▶ _Document segment_
The first tissue-engineered trachea (windpipe), utilising the patient's own stem cells, has been successfully transplanted into a young woman with a failing airway. The bioengineered trachea immediately provided the patient with a normally functioning airway, thereby saving her life.
These remarkable results provide crucial new evidence that adult stem cells, combined with biologically compatible materials, can offer genuine solutions to other serious illnesses.
In particular, the successful outcome shows it is possible to produce a tissue-engineered airway with mechanical properties that permit normal breathing and which is free from the risks of rejection seen with conventional transplanted organs. The patient has not developed antibodies to her graft, despite not taking any immunosuppressive drugs. Lung function tests performed two months after the operation were all at the better end of the normal range for a young woman.
The pan-European team from the universities of Barcelona, Bristol, Padua and Milan report on this pioneering work in an article published early online and in an upcoming edition of The Lancet.

▶ _Task goal_
Please carry on the report on the tissue-engineered windpipe transplant, starting right after its last sentence.

▶ _Data section_
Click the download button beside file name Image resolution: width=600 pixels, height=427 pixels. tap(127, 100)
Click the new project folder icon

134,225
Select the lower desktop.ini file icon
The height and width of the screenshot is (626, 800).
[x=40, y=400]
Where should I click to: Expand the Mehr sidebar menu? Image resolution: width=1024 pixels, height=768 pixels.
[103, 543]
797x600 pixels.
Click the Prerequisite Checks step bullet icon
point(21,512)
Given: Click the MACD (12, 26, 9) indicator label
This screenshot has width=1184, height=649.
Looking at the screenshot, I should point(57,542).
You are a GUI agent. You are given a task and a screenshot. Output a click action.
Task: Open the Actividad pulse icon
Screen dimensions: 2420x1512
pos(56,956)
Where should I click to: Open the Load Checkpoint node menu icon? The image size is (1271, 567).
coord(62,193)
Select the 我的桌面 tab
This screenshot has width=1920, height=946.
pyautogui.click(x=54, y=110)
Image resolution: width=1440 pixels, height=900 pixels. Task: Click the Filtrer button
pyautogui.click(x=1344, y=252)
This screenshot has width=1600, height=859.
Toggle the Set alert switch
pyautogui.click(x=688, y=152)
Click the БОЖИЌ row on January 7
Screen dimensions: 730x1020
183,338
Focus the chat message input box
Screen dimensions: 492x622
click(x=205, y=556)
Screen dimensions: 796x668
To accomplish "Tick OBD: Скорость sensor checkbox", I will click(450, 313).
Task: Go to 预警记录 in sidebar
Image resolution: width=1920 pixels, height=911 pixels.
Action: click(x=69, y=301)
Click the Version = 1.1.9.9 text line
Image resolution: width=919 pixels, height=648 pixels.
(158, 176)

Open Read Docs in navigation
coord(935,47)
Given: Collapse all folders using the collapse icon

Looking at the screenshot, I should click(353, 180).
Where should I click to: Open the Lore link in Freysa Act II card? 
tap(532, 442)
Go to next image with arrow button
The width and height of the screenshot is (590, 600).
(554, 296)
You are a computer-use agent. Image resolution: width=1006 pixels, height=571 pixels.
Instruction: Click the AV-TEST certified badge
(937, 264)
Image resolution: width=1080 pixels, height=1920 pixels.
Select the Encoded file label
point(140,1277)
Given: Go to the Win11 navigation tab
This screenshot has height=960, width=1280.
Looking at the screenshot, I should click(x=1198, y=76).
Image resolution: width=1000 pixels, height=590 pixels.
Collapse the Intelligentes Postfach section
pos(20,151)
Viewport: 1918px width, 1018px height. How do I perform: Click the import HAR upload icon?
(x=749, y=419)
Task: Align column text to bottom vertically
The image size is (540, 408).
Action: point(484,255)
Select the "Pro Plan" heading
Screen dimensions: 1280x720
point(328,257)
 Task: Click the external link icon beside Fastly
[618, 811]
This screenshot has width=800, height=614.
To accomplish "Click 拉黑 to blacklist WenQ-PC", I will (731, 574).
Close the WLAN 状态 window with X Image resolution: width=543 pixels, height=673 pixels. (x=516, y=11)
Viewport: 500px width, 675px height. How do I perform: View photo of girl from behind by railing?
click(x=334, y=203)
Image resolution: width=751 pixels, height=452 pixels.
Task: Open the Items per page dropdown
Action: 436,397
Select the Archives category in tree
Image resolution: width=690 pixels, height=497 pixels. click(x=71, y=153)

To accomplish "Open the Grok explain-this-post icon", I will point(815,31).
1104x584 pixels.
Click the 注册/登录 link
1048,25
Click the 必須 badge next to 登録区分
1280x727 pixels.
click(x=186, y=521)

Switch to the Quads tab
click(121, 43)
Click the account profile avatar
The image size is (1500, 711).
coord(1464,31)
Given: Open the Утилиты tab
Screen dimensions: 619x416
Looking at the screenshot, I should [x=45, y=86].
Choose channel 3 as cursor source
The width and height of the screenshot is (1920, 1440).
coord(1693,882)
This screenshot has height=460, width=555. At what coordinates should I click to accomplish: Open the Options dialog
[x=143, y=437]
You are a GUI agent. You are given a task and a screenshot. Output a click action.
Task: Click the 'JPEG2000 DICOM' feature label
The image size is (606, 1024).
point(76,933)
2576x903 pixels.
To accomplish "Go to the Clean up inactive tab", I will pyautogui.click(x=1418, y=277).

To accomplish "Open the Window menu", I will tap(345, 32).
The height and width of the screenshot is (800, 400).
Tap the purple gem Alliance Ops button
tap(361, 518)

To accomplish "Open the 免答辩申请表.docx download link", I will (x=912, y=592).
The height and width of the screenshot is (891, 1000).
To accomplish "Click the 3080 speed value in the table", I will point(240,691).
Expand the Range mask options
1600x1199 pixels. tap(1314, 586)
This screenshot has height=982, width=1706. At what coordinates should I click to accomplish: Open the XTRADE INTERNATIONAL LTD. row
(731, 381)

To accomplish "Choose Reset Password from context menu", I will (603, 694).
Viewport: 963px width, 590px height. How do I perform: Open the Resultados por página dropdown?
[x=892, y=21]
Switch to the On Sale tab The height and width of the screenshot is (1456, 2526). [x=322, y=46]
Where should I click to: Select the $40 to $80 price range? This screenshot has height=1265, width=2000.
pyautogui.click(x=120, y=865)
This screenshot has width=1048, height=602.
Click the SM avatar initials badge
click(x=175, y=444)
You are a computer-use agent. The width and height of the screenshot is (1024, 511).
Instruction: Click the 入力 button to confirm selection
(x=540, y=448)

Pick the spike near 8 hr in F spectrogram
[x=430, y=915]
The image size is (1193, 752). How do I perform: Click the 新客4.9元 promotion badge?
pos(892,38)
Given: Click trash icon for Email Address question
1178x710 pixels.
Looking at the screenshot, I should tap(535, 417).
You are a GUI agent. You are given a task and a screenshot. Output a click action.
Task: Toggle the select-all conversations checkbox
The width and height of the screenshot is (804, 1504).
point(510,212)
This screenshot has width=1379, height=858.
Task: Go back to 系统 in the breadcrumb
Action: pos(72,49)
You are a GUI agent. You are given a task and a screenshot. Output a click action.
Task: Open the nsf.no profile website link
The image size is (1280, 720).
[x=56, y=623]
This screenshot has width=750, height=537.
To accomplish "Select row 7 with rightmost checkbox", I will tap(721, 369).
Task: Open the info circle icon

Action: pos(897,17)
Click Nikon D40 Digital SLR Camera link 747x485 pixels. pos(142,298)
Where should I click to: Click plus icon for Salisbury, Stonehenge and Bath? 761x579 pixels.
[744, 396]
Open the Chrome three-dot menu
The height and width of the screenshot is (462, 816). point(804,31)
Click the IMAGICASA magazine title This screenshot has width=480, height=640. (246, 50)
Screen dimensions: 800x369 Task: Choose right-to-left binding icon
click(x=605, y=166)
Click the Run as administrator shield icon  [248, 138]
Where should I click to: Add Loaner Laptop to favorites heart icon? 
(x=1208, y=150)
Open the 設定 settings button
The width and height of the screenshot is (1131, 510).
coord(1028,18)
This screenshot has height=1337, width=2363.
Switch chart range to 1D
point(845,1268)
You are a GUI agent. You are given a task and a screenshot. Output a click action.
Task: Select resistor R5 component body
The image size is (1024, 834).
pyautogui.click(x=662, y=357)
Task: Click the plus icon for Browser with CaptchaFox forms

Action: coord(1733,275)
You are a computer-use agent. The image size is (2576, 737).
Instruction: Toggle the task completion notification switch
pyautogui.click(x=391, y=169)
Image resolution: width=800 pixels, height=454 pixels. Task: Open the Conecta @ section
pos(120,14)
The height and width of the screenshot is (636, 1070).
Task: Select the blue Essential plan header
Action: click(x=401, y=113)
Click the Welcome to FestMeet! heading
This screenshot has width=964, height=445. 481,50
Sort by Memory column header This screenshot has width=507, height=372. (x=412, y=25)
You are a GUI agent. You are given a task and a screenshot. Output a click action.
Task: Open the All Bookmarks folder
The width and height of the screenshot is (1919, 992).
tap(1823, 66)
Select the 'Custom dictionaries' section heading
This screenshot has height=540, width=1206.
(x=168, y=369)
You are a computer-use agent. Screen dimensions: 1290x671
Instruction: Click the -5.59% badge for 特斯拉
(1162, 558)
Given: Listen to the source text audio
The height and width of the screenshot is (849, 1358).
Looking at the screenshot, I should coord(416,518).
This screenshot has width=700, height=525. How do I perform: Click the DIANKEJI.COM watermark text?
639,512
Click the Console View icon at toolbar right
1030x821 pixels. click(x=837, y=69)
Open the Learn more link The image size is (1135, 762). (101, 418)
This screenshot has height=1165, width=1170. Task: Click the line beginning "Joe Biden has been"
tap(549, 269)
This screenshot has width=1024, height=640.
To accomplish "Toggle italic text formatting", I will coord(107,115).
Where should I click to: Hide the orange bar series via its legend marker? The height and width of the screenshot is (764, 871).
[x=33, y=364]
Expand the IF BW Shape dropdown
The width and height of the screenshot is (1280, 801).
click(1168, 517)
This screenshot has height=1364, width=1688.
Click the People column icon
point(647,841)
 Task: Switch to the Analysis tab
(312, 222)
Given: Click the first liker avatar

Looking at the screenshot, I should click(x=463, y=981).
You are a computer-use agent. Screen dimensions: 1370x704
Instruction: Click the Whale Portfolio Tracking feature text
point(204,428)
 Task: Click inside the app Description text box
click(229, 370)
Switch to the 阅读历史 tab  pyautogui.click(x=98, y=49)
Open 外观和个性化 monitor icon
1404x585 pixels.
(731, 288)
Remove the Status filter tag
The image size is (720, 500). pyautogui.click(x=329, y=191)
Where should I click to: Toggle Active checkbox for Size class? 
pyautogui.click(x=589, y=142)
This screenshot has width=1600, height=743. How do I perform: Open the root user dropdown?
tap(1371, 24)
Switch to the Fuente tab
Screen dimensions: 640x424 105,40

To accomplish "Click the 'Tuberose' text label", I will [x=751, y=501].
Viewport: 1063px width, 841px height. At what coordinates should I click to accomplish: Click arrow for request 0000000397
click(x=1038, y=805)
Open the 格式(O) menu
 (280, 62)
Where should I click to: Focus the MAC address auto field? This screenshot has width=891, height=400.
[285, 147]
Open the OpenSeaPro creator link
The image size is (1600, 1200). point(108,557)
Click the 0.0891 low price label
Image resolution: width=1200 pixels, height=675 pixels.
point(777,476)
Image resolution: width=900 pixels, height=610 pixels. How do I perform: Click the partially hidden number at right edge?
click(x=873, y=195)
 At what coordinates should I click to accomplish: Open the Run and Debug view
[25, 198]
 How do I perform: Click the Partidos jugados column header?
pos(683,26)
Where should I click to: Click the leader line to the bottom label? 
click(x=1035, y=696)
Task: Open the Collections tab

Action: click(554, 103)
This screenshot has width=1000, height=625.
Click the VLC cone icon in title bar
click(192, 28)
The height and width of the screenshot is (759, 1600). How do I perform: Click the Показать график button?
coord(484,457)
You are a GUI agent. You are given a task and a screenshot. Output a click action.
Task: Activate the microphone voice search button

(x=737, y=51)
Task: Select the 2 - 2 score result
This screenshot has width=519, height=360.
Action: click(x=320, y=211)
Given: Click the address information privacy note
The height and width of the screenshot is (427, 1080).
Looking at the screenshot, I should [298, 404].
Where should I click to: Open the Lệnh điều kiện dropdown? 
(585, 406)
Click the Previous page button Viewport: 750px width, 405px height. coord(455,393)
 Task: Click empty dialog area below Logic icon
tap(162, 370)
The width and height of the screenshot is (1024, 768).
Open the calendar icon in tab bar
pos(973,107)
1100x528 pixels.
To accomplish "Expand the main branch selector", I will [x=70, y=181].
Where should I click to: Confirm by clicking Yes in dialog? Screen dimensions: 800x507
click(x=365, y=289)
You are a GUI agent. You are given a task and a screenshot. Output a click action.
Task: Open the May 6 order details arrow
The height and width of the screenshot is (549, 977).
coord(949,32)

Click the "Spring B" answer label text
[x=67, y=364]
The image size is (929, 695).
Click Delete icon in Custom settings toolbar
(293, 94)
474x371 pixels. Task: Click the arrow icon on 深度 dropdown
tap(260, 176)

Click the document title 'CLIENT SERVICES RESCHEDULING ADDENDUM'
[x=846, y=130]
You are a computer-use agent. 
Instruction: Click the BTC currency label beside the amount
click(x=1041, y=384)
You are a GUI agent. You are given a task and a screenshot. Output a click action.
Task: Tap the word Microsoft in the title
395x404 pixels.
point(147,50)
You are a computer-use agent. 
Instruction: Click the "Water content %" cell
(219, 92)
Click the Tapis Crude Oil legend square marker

▶ _Task output_
The loss of a normal airway is devastating, but previous attempts to replace large airways have met serious problems. The 30-year-old mother of two, suffering from collapsed airways following a severe case of TB, was hospitalised in March 2008 with acute shortness of breath rendering her unable to carry out simple domestic duties or care for her children. The only conventional option remaining was a major operation to remove her left lung which carries a risk of complications and a high mortality rate.
Based on successful laboratory work previously performed by the team, and given the urgency of the situation, it was proposed that the lower trachea and the tube to the patient's left lung (bronchus) should be replaced with a bioengineered airway based on the scaffold of a human trachea.